Goldman announced its second quarter earnings about two weeks ago, and the results were pretty disappointing.  Their earnings per share were more than 20% lower than analysts had expected, at around $1.85.  Breaking down that result further, the biggest reason they struggled was that they had weak earnings in their fixed-income, currencies and commodities division (FICC).  This is the same division that drove their success during the crisis.  The question, then, is why.  A lot of the people who were responsible for Goldman's best trades during the crisis are gone, but Goldman's had constant attrition and still managed to continue to do well-- Wall Street and Washington are littered with Goldman alumni: they become Treasury Secretaries (Bob Rubin and Hank Paulson), governors, senators and White House staffers (Jon Corzine and Josh Bolten),  open hugely successful private equity shops (Chris Flowers and Guy Hands), manage hedge funds (Ed Lampert) and run central banks (William Dudley and Mario Draghi).  All have left, but the profit machine has managed to chug along.  And the leadership hasn't changed at all-- the CEO, COO, and CFO have all stayed on deck.  But FICC's revenue has been down for six quarters in a row now, which is starting to look less like a blip on the radar and more like a pattern of decline.  But why?

Well, I've got a hypothesis, and I think it has to do with Goldman's success sowing the seeds of its downfall (sounds cliche, I know, but I think it works in this case).  Rewind to the days when Goldman was making its most profitable bets.  At that point, the conventional wisdom was still that real estate-related assets were still a great investment.  You could get AAA-rated CDOs that yielded more than similarly AAA-rated Treasuries, and most investors assumed that this was a conservative buy.  Now, I think it's worth pausing for a minute to consider what a fixed-income group actually does.  Generally speaking, they make markets-- they find a long side (a party that wants to make a bet that the price of a certain asset class, security, or other instrument will rise) and a short side (betting that this price will fall), and taking a fee to bring them together.  Until Dodd-Frank passed, they could also put their own money on the line to make these bets (this was called proprietary trading, and Dodd-Frank limits banks form putting more than 3% of their capital into these trades).  The two aren't always easy to distinguish from one another-- sometimes, to facilitate a deal, a market-maker will leave some of the unsold securities from the deal (either on the long or the short side) on its own balance sheet; other times, it will buy up securities as inventory if it anticipates clients placing large orders for them in the near future.

This setup created obvious conflicts of interest.  What if, for instance, Goldman had a client who wanted to take a long position in housing, but Goldman itself was taking a short position in that market?
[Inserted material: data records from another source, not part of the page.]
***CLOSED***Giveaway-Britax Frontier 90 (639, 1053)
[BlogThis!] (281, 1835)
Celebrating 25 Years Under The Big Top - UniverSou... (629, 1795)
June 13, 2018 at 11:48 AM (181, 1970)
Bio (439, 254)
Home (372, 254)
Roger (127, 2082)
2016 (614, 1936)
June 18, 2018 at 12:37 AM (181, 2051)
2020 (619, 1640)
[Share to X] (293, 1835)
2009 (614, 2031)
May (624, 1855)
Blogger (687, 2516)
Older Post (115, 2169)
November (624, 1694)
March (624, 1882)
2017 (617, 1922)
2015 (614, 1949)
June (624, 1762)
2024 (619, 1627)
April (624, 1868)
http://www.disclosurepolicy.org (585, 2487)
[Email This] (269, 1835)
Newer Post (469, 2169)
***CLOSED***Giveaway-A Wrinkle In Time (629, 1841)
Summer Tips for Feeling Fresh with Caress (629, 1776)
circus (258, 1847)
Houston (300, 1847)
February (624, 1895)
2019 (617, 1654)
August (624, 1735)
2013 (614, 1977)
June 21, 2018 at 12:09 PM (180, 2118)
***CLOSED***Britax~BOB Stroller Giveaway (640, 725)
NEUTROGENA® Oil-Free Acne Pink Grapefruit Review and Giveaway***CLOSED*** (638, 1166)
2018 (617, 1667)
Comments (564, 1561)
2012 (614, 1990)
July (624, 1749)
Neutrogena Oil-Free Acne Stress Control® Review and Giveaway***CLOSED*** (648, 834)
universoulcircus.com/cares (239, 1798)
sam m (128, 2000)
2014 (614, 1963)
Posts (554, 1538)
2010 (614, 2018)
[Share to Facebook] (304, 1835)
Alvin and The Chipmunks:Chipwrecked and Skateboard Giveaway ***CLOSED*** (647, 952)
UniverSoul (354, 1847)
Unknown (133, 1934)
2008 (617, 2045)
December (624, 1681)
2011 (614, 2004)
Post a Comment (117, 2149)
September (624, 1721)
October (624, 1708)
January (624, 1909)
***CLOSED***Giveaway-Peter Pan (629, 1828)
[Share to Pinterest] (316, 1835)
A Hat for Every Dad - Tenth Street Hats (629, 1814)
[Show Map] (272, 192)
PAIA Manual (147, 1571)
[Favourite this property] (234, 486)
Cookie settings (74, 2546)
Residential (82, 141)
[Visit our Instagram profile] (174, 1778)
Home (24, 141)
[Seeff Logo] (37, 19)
What if Goldman was aggressively limiting its exposure in a certain asset class by dumping its inventory on an unsuspecting client?  There's a compelling point to be made that Goldman shouldn't necessarily care-- its clients are big boys who can take care of themselves, and by and large have access to the same information.  If "the Germans" (there were a lot of German banks that were losing money on Goldman's deals while Goldman was minting it in 2008 and 2009) thought housing was a good bet, they were entitled to make that decision.  The purpose of this post isn't to address that line of argument, but, even if it is valid, it creates serious perception problems for banks that do it.  For example, if a firm makes markets in real estate, but is massively short real estate on net, clients don't look too kindly at a bank that is, essentially, making money at their expense.  In the future, they're likely to be hesitant to do business with that bank, out of fear that they'll be stabbed in the back.

And that, in a word, is what I think is happening to Goldman.  Plenty of financial firms were making markets in housing in the run-up to the crisis.  But when the bubble burst, those firms lost as much money as their clients did, if not more.  Merrill, Lehman and Bear didn't survive, but Morgan Stanley bled money alongside its clients after the crisis.  Citigroup would have gone the way of Lehman if it hadn't been for the government.  But, when Goldman's clients took fat losses, Goldman recorded record profits, largely on the back of their trading operation being massively short housing.  Their executives ended up so embarrassed about this that they went and lied to Congress about it; CEO Lloyd Blankfein called it a "hedge".  Now, that may fly as an explanation for some people, but it's complete baloney.  Yes, there were deals in which Goldman ended up stuck with mortgage-related residuals and lost money (even after taking fees).  But where a hedge is intended to protect your risk, Goldman's short position was a MASSIVE directional bet.  Had Goldman wanted to hedge its mortgage-related exposure, it could have unloaded significant parts of its mortgage-related assets into the market to dial down their risk.  Instead, they took every conceivable step to go short housing.  They dumped their mortgage holdings.  They bought credit default swaps (CDS's; essentially insurance on a bond default, whether a mortgage bond or a sovereign bond or a corporate bond) on mortgage-backed securities and companies that were heavily involved in the mortgage market.  They shorted the stock of those same companies.  In sum, they made a huge bet that mortgage-related assets and the companies that trafficked in them were headed for a fall.  And they were right.

But now the acute phase of the crisis is over.  The economy is still struggling, but, unless the Tea Party decides to shoot the country in the nuts, we're past what Krugman calls the "We're-all-gonna-die" phase.  And now Goldman is in a pickle.  Dodd-Frank limits the amount that they can commit to prop trading, so FICC's lifeblood is now making markets.  But making markets still requires being able to step in and take a portion of the position to facilitate getting a deal done.  And I get the sense that clients don't trust Goldman to do what's in their best interests anymore.  And, until now, FICC was Goldman's biggest profit driver, sometimes bringing in over 40% of revenue and over 70% of profits.  But I get a feeling that what might be happening is that clients are afraid of getting burned in dealing with Goldman and taking their business elsewhere.  Making them, in essence, the victims of their own success.

Of course, memories are short on Wall Street: two years after a lack of regulation almost drove the economy off a cliff, they were pulling out their pitchforks and screaming about Dodd-Frank overreaching.  So I don't think I'm writing Goldman's obituary by any means.  But being branded as a firm that's willing to stab its clients in the back for profit (whether that label/perception is fair or unfair) is something that could be a drag on the firm in the next few years.